I asked her to weigh in, to give me her opinion on what she thinks we’re down here to investigate. She says that, from the change in localized temperatures and the ways surrounding currents have altered, we’re likely right, and it’s probably just undocumented thermal vent activity. Though she also thinks it’s strange that it’s undocumented in the first place. That these changes happened so suddenly. But it could also just be one that’s been dormant for a while and only recently became active again. She says it’s rare, but not impossible.

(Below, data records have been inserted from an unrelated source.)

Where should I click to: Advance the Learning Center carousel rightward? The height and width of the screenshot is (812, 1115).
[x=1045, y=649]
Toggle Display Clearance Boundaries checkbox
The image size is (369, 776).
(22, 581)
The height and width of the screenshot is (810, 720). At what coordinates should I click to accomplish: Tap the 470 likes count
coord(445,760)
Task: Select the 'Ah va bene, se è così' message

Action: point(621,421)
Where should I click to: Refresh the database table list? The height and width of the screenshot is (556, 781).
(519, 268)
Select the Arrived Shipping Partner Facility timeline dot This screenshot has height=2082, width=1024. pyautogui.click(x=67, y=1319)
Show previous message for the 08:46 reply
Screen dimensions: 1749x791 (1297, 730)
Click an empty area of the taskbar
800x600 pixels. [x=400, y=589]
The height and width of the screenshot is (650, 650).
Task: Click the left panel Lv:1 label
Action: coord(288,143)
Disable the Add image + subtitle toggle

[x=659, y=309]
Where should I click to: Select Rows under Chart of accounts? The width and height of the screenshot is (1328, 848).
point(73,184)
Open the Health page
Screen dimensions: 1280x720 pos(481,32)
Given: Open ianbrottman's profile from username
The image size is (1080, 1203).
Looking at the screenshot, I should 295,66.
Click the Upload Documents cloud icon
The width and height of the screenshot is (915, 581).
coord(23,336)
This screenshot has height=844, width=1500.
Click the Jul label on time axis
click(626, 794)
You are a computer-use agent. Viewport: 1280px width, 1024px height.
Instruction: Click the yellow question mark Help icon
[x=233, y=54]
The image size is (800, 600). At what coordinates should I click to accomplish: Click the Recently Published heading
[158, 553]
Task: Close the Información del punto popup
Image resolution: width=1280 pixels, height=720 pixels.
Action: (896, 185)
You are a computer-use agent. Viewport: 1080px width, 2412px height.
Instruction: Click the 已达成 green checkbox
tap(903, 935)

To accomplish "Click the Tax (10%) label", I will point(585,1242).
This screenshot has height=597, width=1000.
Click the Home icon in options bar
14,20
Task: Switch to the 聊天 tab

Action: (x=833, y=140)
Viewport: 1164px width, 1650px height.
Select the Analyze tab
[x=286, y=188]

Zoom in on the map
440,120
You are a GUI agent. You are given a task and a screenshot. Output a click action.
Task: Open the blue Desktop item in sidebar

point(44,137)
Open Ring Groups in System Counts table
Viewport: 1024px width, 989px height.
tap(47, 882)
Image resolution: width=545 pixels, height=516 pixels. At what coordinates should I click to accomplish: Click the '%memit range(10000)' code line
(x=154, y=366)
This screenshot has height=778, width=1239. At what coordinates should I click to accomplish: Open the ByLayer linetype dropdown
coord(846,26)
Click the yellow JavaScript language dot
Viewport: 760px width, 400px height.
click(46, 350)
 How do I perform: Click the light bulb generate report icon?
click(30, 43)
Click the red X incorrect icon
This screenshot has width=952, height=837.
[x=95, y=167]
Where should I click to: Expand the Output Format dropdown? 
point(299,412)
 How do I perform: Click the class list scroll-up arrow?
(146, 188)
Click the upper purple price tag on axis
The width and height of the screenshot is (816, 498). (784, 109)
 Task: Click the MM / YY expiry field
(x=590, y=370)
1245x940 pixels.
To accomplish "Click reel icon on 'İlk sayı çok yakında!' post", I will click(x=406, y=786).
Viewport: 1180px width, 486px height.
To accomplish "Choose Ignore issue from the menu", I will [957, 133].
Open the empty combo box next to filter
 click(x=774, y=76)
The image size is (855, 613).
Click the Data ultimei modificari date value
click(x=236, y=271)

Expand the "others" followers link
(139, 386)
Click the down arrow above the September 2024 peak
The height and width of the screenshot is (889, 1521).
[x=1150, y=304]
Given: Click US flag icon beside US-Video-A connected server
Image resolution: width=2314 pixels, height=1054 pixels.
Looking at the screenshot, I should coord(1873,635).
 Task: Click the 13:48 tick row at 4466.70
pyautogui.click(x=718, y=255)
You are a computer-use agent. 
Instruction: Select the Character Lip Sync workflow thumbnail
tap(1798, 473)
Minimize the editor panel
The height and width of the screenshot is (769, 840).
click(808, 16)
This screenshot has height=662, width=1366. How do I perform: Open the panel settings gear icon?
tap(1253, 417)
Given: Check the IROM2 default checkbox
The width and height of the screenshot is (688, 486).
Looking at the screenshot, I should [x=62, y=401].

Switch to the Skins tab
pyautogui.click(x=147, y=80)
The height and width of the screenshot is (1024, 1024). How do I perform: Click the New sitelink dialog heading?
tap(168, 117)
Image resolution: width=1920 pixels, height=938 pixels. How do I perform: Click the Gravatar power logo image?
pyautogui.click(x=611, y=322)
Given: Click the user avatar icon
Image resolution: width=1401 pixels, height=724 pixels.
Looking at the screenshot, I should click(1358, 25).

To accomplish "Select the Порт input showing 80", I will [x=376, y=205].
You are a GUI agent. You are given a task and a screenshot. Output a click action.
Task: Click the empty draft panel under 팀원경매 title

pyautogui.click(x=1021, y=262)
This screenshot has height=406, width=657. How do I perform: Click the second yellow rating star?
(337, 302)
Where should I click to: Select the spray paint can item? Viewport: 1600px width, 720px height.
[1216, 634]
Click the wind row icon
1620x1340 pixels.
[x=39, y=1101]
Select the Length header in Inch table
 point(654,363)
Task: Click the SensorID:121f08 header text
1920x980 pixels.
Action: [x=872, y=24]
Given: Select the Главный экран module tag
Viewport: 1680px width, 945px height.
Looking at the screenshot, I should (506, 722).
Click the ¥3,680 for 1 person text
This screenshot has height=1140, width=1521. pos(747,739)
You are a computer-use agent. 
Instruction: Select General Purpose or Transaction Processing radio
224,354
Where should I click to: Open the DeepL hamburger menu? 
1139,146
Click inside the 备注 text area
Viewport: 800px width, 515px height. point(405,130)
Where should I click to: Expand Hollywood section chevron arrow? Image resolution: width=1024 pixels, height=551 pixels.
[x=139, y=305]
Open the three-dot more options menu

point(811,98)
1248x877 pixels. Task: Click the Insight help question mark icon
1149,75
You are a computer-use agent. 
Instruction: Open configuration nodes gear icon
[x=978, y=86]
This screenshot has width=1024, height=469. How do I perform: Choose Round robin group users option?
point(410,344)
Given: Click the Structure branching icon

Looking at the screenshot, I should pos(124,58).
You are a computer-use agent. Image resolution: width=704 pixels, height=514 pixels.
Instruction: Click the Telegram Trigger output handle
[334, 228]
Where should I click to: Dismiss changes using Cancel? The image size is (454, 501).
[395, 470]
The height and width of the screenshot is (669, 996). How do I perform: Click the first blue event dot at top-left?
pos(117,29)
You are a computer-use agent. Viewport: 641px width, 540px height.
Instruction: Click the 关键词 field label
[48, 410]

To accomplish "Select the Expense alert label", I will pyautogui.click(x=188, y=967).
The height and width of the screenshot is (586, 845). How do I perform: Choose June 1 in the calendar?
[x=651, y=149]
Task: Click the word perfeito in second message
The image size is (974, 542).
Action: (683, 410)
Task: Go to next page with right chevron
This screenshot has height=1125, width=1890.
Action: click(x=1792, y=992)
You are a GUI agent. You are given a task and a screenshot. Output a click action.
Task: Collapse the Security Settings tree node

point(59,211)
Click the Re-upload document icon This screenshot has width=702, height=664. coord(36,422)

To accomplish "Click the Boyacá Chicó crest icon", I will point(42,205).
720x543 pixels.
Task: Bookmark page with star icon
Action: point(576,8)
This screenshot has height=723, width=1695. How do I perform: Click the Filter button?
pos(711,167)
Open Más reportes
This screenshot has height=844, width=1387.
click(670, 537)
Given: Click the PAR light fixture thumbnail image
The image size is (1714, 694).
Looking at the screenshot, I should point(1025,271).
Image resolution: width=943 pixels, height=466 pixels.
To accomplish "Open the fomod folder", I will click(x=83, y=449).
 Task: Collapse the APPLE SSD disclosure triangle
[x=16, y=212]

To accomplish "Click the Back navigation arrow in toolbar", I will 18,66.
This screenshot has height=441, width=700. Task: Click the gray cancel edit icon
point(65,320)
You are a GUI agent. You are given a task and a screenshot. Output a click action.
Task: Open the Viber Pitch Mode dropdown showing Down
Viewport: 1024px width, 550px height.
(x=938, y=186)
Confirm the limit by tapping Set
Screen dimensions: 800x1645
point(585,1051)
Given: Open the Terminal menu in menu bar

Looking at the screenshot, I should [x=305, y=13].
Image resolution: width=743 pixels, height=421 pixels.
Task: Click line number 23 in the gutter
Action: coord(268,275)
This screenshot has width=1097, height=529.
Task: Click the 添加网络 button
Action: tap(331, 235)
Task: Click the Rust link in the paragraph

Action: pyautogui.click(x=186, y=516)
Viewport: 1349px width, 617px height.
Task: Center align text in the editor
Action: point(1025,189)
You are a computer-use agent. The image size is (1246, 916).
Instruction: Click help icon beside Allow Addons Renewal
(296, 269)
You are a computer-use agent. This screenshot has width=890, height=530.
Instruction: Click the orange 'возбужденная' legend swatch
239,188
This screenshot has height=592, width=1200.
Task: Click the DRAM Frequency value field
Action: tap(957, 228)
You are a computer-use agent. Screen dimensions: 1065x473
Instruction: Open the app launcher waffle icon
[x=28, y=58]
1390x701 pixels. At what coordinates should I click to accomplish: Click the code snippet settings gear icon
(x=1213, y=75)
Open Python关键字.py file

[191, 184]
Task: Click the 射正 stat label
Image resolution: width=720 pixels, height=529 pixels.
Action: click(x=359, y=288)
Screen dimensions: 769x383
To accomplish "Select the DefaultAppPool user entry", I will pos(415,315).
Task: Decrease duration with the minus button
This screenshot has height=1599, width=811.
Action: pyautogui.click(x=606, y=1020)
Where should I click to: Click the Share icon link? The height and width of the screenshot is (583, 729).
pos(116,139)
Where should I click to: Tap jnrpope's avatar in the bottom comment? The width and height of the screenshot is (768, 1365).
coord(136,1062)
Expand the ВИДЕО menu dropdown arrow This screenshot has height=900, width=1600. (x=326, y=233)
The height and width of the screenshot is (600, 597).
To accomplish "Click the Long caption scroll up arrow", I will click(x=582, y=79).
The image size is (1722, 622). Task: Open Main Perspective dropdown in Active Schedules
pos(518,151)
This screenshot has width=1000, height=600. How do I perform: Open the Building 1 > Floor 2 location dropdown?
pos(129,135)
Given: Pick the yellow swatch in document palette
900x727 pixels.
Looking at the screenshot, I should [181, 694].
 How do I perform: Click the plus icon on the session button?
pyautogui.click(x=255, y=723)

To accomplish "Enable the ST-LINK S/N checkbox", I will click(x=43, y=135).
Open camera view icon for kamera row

I feel bad for her. She seems like she’s a smart girl. I hope that when we get back, things start going better for her.
James cornered me today in the mess room. Said he felt like I had been avoiding him. He had the audacity to put his hand on my waist and I decided then and there that I’d had enough. I told him to fuck off, that I wasn’t interested. He laughed in my face, but it was the kind of laugh that was harsh, something skeptical and biting. Then he told me that I’d warm up to him eventually.
I just left.
Something weird has been going on. It started a few hours ago. I first noticed it in a quiet moment while Lizzy and I were staring out that porthole. A faint, constant high-pitched whine, like the sound a fork makes when it scrapes against a plate except it’s continuous, the kind of shit that makes you grit your teeth together until one of them cracks. It was quiet, but not quiet enough to go unnoticed. Then Lizzy started talking, and I couldn’t hear it anymore.
But now, sitting in the near-complete darkness of my bunk, the rest of the crew having fallen asleep, I can hear it again. It’s louder now. I keep digging my nails into my palms like that’ll help anything. I think I’m starting to bleed.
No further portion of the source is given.